Cacheral · 12/01/2020 13:45

I remember once watching a piece on a local TV news bulletin about a child who was extremely ill and desperately needed a heart transplant.
They showed a member of the hospital staff ( can't remember what her actual role or job title was) reading a statement outside of the hospital appealing for a donor heart.
I could not believe my ears when she said that one of the problems was that improvement in car safety meant that there had been a reduction in suitable donors.

DifficultPifcultLemonDifficult · 12/01/2020 13:50

The idea that a young person's death is a positive in any way is utterly chilling. This type of value judgement loads the deck for those left behind after a young person dies. The presumption is that the familymustbe comforted that their loved one was able to be a donor, that their grief is in some way attenuated, 'at least' 'something good came of it' and the like.

I totally agree. I donated one of my childs organs, when my other child died I was unable to do so.

I feel the same grief for them both, i didnt feel any comfort at all knowing my son is 'living on' (or whatever spin people put on it).

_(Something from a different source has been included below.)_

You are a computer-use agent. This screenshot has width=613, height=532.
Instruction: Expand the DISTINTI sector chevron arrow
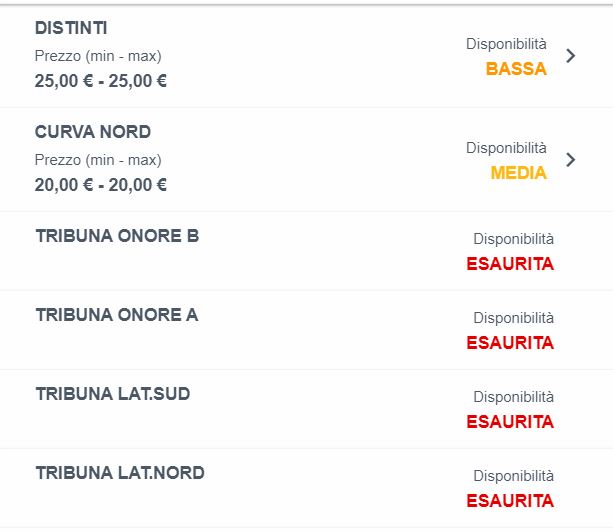click(570, 56)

I had no desire to meet the recipients, I know how many there were but have never opened the letter I got about it.

I hate all these emotional videos on Facebook where people are listening to 'their childs' heart, or 'their dad' is walking them down the aisle etc.

I also hate the fact that when I did used to talk about it my sons death was deemed 'worthy' because his organs were donated, whereas my daughter felt like a nothing.

It's a lot of pressure to put on someone to feel happy about their child dying because someone else's didnt.

Honestly, given half a chance I would have chosen my children to live over and above anyone else. I just didnt get the choice, so I am utterly selfish when it comes to it anyway.

My children are dead, that's that, no amount of anything will ever make it better.